Task: Check each line of the records below and collect those holding "agent".

Data for the task:
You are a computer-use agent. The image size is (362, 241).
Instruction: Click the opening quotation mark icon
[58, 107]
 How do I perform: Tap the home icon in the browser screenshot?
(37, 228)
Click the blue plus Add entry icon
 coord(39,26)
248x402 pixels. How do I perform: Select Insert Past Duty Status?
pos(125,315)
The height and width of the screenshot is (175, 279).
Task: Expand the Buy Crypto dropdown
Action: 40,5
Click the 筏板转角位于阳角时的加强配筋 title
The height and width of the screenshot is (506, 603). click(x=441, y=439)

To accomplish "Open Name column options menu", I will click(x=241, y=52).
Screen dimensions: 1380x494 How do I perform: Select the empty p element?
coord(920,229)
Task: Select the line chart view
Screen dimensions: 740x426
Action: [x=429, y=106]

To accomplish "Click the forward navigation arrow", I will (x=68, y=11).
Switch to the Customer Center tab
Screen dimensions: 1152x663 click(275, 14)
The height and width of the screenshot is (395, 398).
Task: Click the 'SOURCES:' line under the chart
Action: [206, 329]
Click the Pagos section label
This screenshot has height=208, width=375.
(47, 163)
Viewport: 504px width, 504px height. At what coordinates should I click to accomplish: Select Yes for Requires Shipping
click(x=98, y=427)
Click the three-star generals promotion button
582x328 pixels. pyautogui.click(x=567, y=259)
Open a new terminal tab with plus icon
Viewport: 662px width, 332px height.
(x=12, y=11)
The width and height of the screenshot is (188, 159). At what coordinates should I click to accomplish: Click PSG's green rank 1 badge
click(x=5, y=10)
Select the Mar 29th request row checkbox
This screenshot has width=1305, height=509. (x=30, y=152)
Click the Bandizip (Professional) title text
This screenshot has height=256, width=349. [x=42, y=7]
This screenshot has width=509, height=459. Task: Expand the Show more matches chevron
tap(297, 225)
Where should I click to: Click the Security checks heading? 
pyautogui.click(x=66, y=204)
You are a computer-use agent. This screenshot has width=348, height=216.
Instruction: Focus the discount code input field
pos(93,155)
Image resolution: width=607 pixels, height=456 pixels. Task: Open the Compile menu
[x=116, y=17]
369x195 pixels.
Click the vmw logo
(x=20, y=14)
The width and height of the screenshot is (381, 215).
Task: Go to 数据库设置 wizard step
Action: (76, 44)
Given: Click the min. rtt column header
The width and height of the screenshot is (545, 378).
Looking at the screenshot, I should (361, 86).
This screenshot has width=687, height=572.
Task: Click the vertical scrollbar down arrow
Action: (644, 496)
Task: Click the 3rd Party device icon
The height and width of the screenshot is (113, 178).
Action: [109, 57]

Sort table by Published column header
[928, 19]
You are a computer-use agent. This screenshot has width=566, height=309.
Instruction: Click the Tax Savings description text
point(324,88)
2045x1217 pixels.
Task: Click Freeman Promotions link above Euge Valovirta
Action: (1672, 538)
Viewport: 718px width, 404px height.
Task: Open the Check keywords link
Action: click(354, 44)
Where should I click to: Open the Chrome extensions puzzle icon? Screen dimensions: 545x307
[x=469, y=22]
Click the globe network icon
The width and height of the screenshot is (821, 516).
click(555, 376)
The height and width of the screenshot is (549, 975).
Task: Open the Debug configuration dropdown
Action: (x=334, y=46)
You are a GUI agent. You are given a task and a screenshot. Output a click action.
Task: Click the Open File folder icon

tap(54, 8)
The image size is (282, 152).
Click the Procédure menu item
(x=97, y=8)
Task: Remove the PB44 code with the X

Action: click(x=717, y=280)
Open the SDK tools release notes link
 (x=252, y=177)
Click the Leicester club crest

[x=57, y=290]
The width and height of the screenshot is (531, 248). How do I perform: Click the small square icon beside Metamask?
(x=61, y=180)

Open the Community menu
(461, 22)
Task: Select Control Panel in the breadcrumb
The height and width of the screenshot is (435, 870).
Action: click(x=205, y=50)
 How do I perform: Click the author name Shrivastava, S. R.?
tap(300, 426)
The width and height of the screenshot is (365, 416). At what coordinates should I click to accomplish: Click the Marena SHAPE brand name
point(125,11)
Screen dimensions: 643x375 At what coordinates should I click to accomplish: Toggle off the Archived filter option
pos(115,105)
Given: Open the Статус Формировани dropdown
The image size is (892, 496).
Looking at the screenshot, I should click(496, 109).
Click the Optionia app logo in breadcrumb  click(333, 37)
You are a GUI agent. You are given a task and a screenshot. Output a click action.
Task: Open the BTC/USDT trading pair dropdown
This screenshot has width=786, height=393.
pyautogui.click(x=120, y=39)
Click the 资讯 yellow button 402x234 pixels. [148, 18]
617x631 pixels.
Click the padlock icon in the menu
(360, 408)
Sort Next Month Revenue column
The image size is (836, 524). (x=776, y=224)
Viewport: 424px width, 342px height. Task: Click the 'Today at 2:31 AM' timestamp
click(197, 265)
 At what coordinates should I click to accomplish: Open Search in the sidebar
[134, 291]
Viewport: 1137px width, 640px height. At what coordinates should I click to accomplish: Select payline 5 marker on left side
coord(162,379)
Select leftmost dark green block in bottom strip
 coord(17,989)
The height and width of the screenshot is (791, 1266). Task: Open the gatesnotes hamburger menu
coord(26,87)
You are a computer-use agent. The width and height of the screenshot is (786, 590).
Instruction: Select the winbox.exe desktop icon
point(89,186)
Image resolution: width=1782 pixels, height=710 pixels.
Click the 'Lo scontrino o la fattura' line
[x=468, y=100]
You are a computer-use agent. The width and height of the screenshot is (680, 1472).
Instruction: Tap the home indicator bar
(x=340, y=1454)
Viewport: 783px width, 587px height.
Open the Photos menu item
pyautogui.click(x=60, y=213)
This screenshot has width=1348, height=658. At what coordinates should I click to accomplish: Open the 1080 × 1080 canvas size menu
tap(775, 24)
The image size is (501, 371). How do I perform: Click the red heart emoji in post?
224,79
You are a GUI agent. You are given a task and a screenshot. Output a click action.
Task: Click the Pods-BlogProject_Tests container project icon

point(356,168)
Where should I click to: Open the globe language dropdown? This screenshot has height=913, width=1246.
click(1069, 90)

Written solution:
You are a computer-use agent. The image size is (362, 241).
You are a computer-use agent. This screenshot has width=348, height=216.
You are a computer-use agent. This screenshot has width=566, height=309.
You are a GUI agent. You are given a task and a screenshot. Output a click action.
You are a GUI agent. You are given a task and a screenshot. Output a click action.
You are a computer-use agent. The width and height of the screenshot is (786, 590).
You are a computer-use agent. The width and height of the screenshot is (680, 1472).
You are a GUI agent. You are given a task and a screenshot. Output a click action.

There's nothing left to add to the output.